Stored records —

+--

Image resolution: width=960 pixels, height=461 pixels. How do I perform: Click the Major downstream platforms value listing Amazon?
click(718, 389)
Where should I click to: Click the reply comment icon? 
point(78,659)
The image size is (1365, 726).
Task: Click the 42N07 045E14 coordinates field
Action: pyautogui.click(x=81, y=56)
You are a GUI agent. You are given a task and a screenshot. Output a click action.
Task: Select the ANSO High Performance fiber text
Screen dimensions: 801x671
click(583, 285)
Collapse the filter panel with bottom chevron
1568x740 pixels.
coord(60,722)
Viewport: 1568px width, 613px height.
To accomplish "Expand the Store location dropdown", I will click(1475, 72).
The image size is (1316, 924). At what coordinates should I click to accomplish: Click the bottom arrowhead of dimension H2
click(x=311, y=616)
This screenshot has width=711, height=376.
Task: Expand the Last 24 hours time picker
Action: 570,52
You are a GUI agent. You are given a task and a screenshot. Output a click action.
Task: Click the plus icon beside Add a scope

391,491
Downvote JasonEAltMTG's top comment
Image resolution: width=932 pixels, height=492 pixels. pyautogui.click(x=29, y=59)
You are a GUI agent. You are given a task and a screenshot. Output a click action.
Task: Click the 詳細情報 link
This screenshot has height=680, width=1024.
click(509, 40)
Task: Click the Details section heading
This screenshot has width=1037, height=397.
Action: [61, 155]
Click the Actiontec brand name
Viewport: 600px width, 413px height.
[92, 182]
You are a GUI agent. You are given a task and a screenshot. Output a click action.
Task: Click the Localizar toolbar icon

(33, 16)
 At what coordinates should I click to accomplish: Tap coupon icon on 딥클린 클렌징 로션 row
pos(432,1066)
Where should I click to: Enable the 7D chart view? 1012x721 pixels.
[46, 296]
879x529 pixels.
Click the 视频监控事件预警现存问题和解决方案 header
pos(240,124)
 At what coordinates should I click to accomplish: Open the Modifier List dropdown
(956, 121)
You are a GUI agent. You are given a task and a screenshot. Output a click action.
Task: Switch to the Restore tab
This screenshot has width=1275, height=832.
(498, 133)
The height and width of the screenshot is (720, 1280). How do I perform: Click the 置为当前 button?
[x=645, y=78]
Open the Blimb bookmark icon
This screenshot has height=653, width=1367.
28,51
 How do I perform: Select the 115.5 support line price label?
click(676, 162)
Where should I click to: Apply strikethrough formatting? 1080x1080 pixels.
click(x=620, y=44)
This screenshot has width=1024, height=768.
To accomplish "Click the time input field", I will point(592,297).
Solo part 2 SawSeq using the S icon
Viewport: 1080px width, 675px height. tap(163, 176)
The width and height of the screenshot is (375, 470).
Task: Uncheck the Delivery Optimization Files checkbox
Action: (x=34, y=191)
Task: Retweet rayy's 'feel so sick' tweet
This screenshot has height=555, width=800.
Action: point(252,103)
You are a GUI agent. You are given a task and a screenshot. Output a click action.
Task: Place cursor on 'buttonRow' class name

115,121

+--

YOUR GOAL —
Extract the entries above verbatim.

WRITTEN RESPONSE —
Image resolution: width=960 pixels, height=461 pixels. How do I perform: Click the Major downstream platforms value listing Amazon?
click(718, 389)
Where should I click to: Click the reply comment icon? 
point(78,659)
The image size is (1365, 726).
Task: Click the 42N07 045E14 coordinates field
Action: pyautogui.click(x=81, y=56)
You are a GUI agent. You are given a task and a screenshot. Output a click action.
Task: Select the ANSO High Performance fiber text
Screen dimensions: 801x671
click(583, 285)
Collapse the filter panel with bottom chevron
1568x740 pixels.
coord(60,722)
Viewport: 1568px width, 613px height.
To accomplish "Expand the Store location dropdown", I will click(1475, 72).
The image size is (1316, 924). At what coordinates should I click to accomplish: Click the bottom arrowhead of dimension H2
click(x=311, y=616)
This screenshot has width=711, height=376.
Task: Expand the Last 24 hours time picker
Action: 570,52
You are a GUI agent. You are given a task and a screenshot. Output a click action.
Task: Click the plus icon beside Add a scope

391,491
Downvote JasonEAltMTG's top comment
Image resolution: width=932 pixels, height=492 pixels. pyautogui.click(x=29, y=59)
You are a GUI agent. You are given a task and a screenshot. Output a click action.
Task: Click the 詳細情報 link
This screenshot has height=680, width=1024.
click(509, 40)
Task: Click the Details section heading
This screenshot has width=1037, height=397.
Action: [61, 155]
Click the Actiontec brand name
Viewport: 600px width, 413px height.
[92, 182]
You are a GUI agent. You are given a task and a screenshot. Output a click action.
Task: Click the Localizar toolbar icon

(33, 16)
 At what coordinates should I click to accomplish: Tap coupon icon on 딥클린 클렌징 로션 row
pos(432,1066)
Where should I click to: Enable the 7D chart view? 1012x721 pixels.
[46, 296]
879x529 pixels.
Click the 视频监控事件预警现存问题和解决方案 header
pos(240,124)
 At what coordinates should I click to accomplish: Open the Modifier List dropdown
(956, 121)
You are a GUI agent. You are given a task and a screenshot. Output a click action.
Task: Switch to the Restore tab
This screenshot has width=1275, height=832.
(498, 133)
The height and width of the screenshot is (720, 1280). How do I perform: Click the 置为当前 button?
[x=645, y=78]
Open the Blimb bookmark icon
This screenshot has height=653, width=1367.
28,51
 How do I perform: Select the 115.5 support line price label?
click(676, 162)
Where should I click to: Apply strikethrough formatting? 1080x1080 pixels.
click(x=620, y=44)
This screenshot has width=1024, height=768.
To accomplish "Click the time input field", I will point(592,297).
Solo part 2 SawSeq using the S icon
Viewport: 1080px width, 675px height. tap(163, 176)
The width and height of the screenshot is (375, 470).
Task: Uncheck the Delivery Optimization Files checkbox
Action: (x=34, y=191)
Task: Retweet rayy's 'feel so sick' tweet
This screenshot has height=555, width=800.
Action: point(252,103)
You are a GUI agent. You are given a task and a screenshot. Output a click action.
Task: Place cursor on 'buttonRow' class name

115,121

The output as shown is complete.